Fri | Mar 29, 2024

Editorial | ECJ must be robust in enforcing election-spending reporting

Published:Thursday | January 16, 2020 | 12:00 AM

For anyone paying attention, it ought to be obvious that the Electoral Commission of Jamaica (ECJ) hasn’t acquitted itself well in enforcing the rules on the reporting of spending on election campaigns, and there is need for changes to the law to ensure greater urgency by the commission in this regard. These amendments should happen before the next general election, constitutionally due in little over a year’s time, but which the smart money expects to happen by mid-year.
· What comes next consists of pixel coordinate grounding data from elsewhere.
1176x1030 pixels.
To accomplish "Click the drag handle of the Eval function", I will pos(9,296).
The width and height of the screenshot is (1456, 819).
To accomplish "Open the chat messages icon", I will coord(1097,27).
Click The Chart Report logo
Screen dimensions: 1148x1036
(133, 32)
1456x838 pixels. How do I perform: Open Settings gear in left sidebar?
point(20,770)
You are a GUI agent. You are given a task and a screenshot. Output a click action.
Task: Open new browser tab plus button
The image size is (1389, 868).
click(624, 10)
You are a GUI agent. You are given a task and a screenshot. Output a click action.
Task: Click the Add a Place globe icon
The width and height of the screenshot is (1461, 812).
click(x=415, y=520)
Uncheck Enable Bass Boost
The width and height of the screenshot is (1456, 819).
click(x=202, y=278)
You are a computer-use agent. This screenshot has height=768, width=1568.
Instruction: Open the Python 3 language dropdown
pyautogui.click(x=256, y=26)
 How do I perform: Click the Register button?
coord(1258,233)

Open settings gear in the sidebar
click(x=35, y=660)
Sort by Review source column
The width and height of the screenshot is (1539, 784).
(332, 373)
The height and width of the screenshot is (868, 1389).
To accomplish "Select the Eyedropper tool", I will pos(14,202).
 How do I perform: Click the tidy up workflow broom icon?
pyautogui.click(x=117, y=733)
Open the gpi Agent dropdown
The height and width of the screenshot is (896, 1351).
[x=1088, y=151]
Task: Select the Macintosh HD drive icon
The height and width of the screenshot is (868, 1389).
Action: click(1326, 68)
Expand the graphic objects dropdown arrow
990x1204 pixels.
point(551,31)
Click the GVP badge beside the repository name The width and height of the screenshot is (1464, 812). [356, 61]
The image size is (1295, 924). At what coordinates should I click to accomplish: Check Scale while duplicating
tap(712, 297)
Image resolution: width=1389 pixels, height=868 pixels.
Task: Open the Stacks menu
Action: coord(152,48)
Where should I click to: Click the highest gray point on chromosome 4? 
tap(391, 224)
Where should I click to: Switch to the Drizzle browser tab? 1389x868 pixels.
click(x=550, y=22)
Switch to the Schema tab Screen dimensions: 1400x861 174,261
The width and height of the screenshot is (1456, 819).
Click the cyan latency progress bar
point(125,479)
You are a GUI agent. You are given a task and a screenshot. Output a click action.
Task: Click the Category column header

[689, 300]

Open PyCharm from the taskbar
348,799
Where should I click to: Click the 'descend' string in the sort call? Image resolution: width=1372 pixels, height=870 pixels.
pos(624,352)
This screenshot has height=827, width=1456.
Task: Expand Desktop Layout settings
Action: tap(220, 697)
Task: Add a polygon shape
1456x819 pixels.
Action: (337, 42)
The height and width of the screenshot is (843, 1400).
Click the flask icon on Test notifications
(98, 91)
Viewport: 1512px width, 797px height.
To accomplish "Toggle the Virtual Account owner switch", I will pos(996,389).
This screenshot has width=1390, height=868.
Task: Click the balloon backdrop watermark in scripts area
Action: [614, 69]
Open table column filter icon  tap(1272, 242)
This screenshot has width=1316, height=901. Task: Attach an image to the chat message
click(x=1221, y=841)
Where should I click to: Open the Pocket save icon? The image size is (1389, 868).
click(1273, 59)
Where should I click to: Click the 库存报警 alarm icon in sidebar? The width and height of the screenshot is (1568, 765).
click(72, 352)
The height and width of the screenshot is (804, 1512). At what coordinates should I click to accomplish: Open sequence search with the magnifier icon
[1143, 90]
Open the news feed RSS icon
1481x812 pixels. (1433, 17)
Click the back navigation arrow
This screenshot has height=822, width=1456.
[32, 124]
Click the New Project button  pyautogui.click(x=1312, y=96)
The last parliamentary election, for the constituency of East Portland, to replace the murdered member of parliament, Lynvale Bloomfield, was 288 days, or more than nine months, ago. Under Jamaica’s election law, the candidates in that contest, the Jamaica Labour Party’s (JLP) Ann-Marie Vaz, the winner, and the People’s National Party’s (PNP) Damion Crawford, or their agents, had up to six weeks after the poll to submit full accounts “of all expenditure incurred in connection with the election”, including statements on all money received for the respective campaigns.

These reports should have been ready by May 16, 2019, which, by the ECJ’s account, they were. Mr Crawford reported that he spent J$4.75 million, or approximately 32 per cent of the cap of what individual candidates are allowed to spend on their campaigns. Mrs Vaz reported that she spent nothing. In the face of raised eyebrows, the JLP soon clarified that it did all the spending for her campaign.

Political parties, under section 52BJ Election Campaign Financing Legislation & Regulations, have up to 180 days after an election to submit a “campaign period expenditure report”, which is separate from those demanded of candidates. By this newspaper’s calculation, the JLP and the PNP should have filed these reports by October 1, 2019. The law requires that once these reports are reviewed by the ECJ, summary statements of expenditure are published and the public informed of a time and place where they can review the full reports and underlying documents.

This week, the director of elections, Glasspole Brown, reported that the parties met their filing deadlines, but that the ECJ had requested additional information. “I understand from the registration that they (PNP and JLP) have submitted that information recently,” he told this newspaper.

The ECJ’s staff, therefore, is now in a position to prepare a final report for the commissioners to decide on its publication date. In other words, nearly 10 months after a by-election in a single constituency, Jamaicans don’t have a handle on what was spent in East Portland, but for J$4.5 million claimed by Mr Crawford. Some interpretations of the law is that his party could have spent up to another J$10 million, but this is one of the issues which appears to be in need of clarification in the law.

STIFF PENALTIES

There are, though, other fundamental issues to be addressed. The cap on election campaign spending, and the reporting procedures associated with these, are aimed at ensuring transparency in the electoral process and that Jamaica’s democracy doesn’t become one that belongs only to people with deep pockets. It is not without good reason why failing to comply with the rules carry stiff penalties, including the possibility of going to jail for up to five years and the candidate being barred from elections for at least seven years.

But the longer it takes for election expenditure reports to be finalised, with the passage of time diminishing interest in the specifics of a long-gone contest, the greater the possibility for the erosion of transparency and of the electoral process being corrupted. It is the job of the Electoral Commission to be vigilant against such occurrences. That is why we are concerned that the commission has allowed such as long time to elapse since the East Portland by-election without the publication of the final expenditure reports.

Further, we question why it should take six months for a political party to prepare a campaign expenditure analysis, even in the case of a general election when all 63 parliamentary seats are in play. This concern is more acute when it is a single one.

The law should be amended to reduce the time parties have to file declarations, with further limits in cases of by-elections. They should also be given a time frame within which follow-up questions are to be answered, failing which the ECJ proceeds with legal action. The ECJ, too, should be given a specific period, after it receives the requisite information, for it to publish reports.